Try it: From the line containing "You are a GUI" down to the last line of the entries, print each line exactly and leave the pictures out.

Exercise input:
╔══

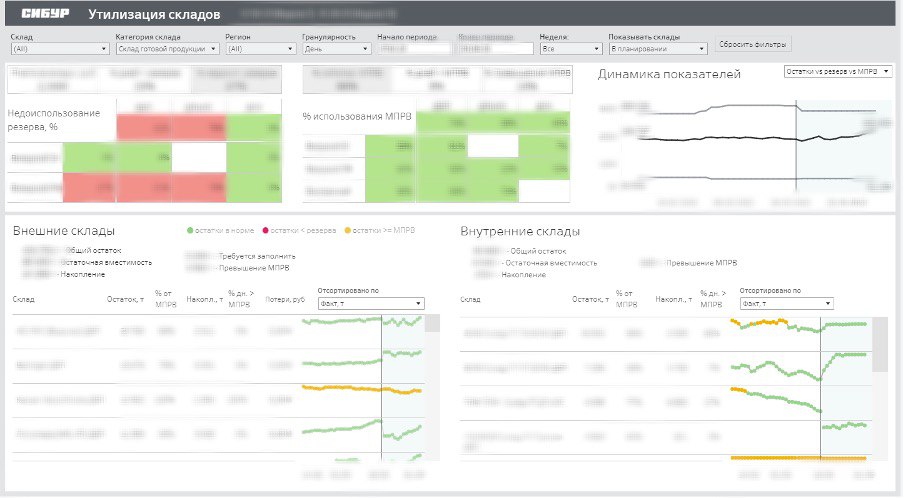Open Отсортировано по dropdown for Внешние склады
The width and height of the screenshot is (904, 498).
coord(371,303)
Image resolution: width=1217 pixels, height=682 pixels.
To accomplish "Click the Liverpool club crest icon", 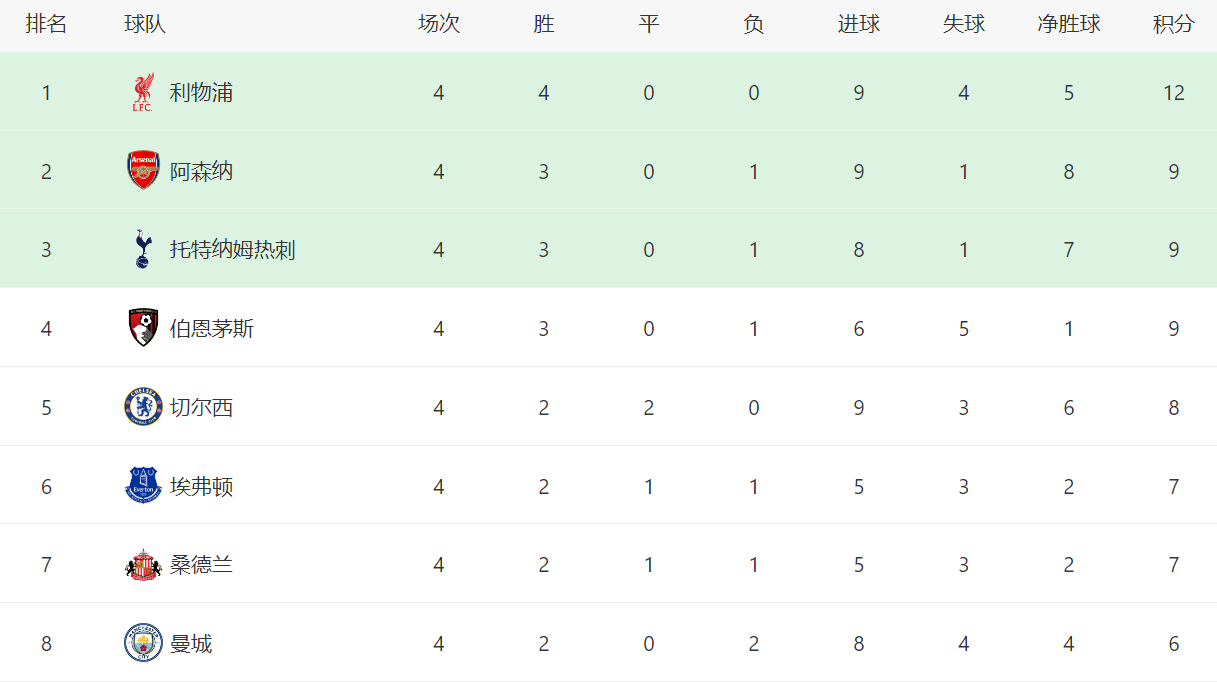I will pos(143,93).
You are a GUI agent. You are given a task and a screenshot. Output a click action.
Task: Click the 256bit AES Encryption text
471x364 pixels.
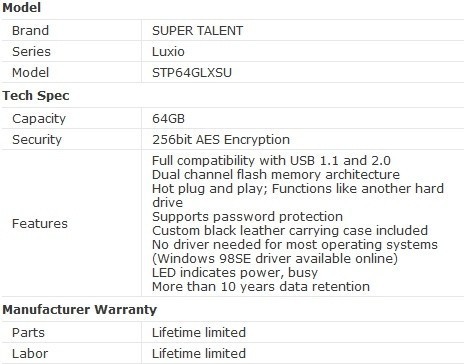221,140
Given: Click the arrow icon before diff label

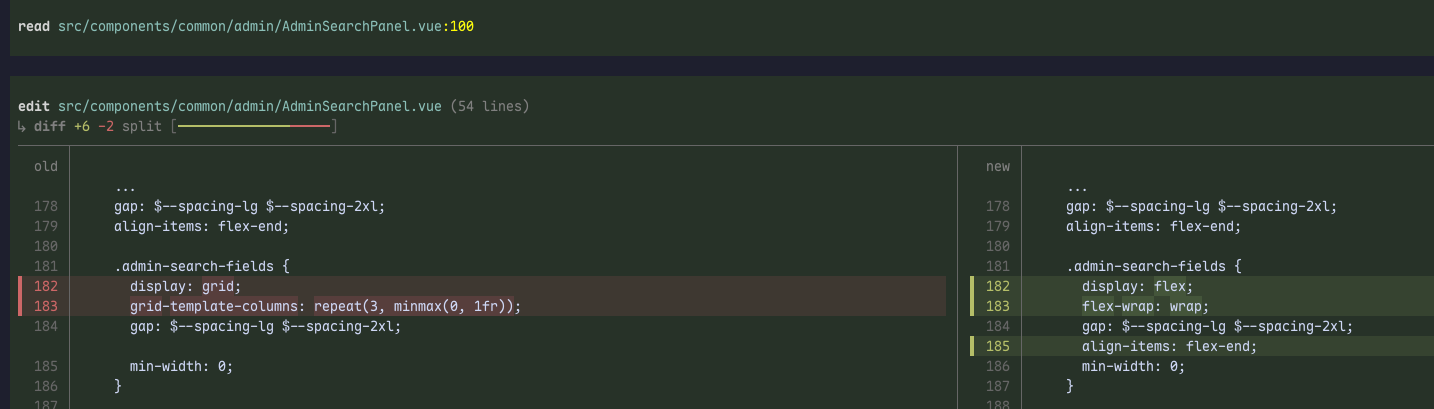Looking at the screenshot, I should [22, 126].
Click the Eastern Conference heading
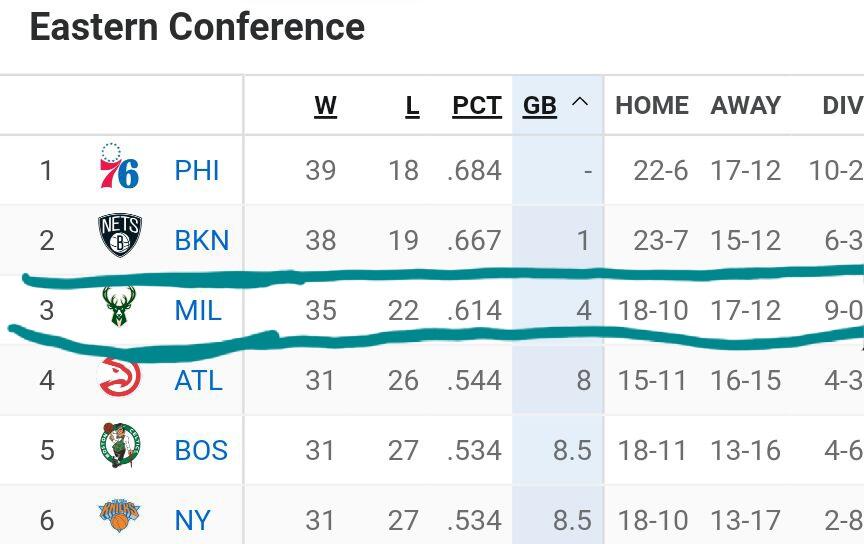This screenshot has width=864, height=544. pyautogui.click(x=197, y=27)
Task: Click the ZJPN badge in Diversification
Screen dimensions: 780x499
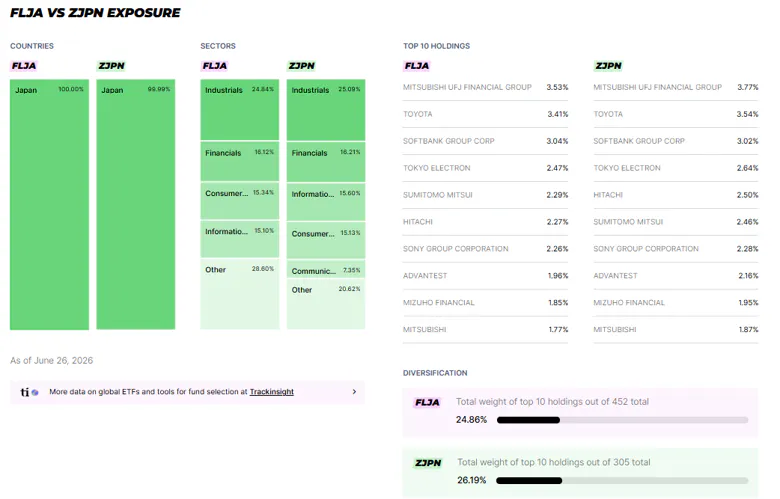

╚══

Response area:
You are a GUI agent. You are given a task and a screenshot. Output a click action.
Task: Click the 256bit AES Encryption text
471x364 pixels.
221,140
Given: Click the arrow icon before diff label

Looking at the screenshot, I should [22, 126].
Click the Eastern Conference heading
This screenshot has width=864, height=544. pyautogui.click(x=197, y=27)
Task: Click the ZJPN badge in Diversification
Screen dimensions: 780x499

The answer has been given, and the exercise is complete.